On Wednesday, June 10, 2020, smitra <[email protected] <mailto:[email protected]>> wrote:

    On 09-06-2020 19:08, Jason Resch wrote:

        For the present discussion/question, I want to ignore the testable
        implications of computationalism on physical law, and instead
        focus on
        the following idea:

        "How can we know if a robot is conscious?"

        Let's say there are two brains, one biological and one an exact
        computational emulation, meaning exact functional equivalence.
        Then
        let's say we can exactly control sensory input and perfectly
        monitor
        motor control outputs between the two brains.

        Given that computationalism implies functional equivalence, then
        identical inputs yield identical internal behavior (nerve
        activations,
        etc.) and outputs, in terms of muscle movement, facial
        expressions,
        and speech.

        If we stimulate nerves in the person's back to cause pain, and ask
        them both to describe the pain, both will speak identical
        sentences.
        Both will say it hurts when asked, and if asked to write a
        paragraph
        describing the pain, will provide identical accounts.

        Does the definition of functional equivalence mean that any
        scientific
        objective third-person analysis or test is doomed to fail to
        find any
        distinction in behaviors, and thus necessarily fails in its
        ability to
        disprove consciousness in the functionally equivalent robot mind?

        Is computationalism as far as science can go on a theory of mind
        before it reaches this testing roadblock?



    I think it can be tested indirectly, because generic computational
    theories of consciousness imply a multiverse.
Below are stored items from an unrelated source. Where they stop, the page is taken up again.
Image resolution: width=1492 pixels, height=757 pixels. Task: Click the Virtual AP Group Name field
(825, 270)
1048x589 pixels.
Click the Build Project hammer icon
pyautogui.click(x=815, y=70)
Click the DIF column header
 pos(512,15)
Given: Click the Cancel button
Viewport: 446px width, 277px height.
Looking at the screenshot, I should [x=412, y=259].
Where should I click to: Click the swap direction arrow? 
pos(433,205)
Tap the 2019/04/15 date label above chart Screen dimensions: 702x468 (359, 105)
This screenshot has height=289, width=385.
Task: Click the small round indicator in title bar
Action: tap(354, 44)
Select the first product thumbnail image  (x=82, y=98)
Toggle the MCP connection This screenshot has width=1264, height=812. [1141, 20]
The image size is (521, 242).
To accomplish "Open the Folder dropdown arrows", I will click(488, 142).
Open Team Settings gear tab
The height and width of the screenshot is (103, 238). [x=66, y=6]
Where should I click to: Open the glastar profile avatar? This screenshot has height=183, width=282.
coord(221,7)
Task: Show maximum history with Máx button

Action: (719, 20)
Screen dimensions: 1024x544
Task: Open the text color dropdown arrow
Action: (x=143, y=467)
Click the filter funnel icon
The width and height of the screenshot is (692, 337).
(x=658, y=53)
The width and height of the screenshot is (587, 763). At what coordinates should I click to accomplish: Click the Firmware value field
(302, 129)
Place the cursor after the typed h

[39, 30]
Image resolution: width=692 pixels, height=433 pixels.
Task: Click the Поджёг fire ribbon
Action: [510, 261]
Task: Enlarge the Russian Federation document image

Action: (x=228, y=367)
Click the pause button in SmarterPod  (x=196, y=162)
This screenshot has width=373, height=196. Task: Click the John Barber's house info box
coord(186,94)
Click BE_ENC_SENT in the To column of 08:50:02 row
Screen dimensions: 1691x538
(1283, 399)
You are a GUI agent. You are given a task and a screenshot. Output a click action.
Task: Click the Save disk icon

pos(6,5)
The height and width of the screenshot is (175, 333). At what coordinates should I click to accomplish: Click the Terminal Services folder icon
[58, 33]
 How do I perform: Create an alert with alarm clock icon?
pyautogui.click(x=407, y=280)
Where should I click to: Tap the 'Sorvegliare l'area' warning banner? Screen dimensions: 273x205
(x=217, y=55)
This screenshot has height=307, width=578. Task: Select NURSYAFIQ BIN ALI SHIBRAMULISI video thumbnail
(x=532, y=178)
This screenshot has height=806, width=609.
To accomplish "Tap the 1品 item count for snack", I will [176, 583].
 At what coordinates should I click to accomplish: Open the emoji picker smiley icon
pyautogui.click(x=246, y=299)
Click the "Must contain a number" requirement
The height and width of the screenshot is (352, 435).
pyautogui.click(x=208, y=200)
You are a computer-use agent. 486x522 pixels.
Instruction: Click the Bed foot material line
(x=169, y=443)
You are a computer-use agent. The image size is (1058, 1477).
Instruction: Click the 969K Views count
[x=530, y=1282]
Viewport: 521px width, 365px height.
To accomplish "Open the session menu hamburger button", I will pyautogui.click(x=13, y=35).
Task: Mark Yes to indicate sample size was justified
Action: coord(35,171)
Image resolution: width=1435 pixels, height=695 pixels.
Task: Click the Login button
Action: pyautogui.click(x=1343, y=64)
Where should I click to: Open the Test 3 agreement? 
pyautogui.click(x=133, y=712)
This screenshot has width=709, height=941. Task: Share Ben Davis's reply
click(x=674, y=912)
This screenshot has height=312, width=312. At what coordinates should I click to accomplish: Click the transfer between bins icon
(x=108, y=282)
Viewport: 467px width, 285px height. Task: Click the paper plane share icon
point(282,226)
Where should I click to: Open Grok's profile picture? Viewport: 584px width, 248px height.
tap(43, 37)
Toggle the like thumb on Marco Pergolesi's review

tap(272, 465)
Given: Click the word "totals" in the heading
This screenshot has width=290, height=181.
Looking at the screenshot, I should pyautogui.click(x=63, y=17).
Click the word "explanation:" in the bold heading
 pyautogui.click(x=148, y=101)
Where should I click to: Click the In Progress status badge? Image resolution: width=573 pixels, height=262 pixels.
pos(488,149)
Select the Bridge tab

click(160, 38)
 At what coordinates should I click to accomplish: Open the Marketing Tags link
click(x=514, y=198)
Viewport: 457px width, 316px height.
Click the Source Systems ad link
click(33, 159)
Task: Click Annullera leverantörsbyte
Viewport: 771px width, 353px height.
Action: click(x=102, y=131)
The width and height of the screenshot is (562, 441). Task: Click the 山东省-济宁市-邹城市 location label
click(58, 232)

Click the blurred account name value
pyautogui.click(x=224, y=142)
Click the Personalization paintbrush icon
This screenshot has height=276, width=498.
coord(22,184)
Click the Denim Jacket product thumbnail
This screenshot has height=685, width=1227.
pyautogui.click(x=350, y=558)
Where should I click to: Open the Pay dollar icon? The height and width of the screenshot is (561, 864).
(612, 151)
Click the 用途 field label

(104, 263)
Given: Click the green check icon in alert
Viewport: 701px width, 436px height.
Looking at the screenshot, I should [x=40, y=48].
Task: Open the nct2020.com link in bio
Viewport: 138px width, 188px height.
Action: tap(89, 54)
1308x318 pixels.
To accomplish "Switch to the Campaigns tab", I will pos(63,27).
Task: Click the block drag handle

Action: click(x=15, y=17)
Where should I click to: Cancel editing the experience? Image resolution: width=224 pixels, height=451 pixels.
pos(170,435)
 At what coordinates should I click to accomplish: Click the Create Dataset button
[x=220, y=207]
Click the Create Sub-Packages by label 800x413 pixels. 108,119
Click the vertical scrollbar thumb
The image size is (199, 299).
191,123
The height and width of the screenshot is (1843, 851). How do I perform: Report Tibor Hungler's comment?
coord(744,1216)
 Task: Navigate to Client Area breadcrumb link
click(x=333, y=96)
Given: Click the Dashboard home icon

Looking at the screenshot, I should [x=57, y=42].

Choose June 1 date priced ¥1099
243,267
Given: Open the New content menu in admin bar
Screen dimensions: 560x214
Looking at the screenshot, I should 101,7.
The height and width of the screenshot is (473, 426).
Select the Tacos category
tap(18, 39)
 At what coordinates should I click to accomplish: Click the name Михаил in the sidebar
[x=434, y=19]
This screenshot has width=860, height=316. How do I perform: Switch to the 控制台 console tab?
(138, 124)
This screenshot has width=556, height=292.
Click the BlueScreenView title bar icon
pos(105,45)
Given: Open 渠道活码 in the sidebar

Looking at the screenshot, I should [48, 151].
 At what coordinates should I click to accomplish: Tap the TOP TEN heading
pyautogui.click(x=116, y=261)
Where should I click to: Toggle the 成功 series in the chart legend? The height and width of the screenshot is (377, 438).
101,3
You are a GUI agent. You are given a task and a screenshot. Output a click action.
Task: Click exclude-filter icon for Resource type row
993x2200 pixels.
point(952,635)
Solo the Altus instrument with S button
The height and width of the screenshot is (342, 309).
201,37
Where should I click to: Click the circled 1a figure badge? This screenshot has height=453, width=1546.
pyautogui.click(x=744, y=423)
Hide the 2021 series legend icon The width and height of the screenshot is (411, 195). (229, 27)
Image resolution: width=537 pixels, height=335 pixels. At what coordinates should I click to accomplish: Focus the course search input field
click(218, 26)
If my consciousness
    is the result if a computation then because on the one hand any
    such computation necessarily involves a vast number of elementary
    bits and on he other hand whatever I'm conscious of is describable
    using only a handful of bits, the mapping between computational
    states and states of consciousness is N to 1 where N is
    astronomically large. So, the laws of physics we already know
    about must be effective laws where the statistical effects due to
    a self-localization uncertainty is already build into it.


That doesn't follow.  You've implicitly assumed that all those excess computational states exist...which is then begging the question of other worlds.

Brent


    Bruno has argued on the basis of this to motivate his theory, but
    this is a generic feature of any theory that assumes computational
    theory of consciousness. In particular, computational theory of
    consciousness is incompatible with a single universe theory. So,
    if you prove that only a single universe exists, then that
    disproves the computational theory of consciousness. The details
    here then involve that computations are not well defined if you
    refer to a single instant of time, you need to at least appeal to
    a sequence of states the system over through. Consciousness cannot
    then be located at a single instant, in violating with our own
    experience. Therefore either single World theories are false or
    computational theory of consciousness is false.

    Saibal


Hi Saibal,

I agree indirect mechanisms like looking at the resulting physics may be the best way to test it. I was curious if there any direct ways to test it. It seems not, given the lack of any direct tests of consciousness.

Though most people admit other humans are conscious, many would reject the idea of a conscious computer.

Computationalism seems right, but it also seems like something that by definition can't result in a failed test. So it has the appearance of not being falsifiable.

A single universe, or digital physics would be evidence that either computationalism is false or the ontology is sufficiently small, but a finite/small ontology is doubtful for many reasons.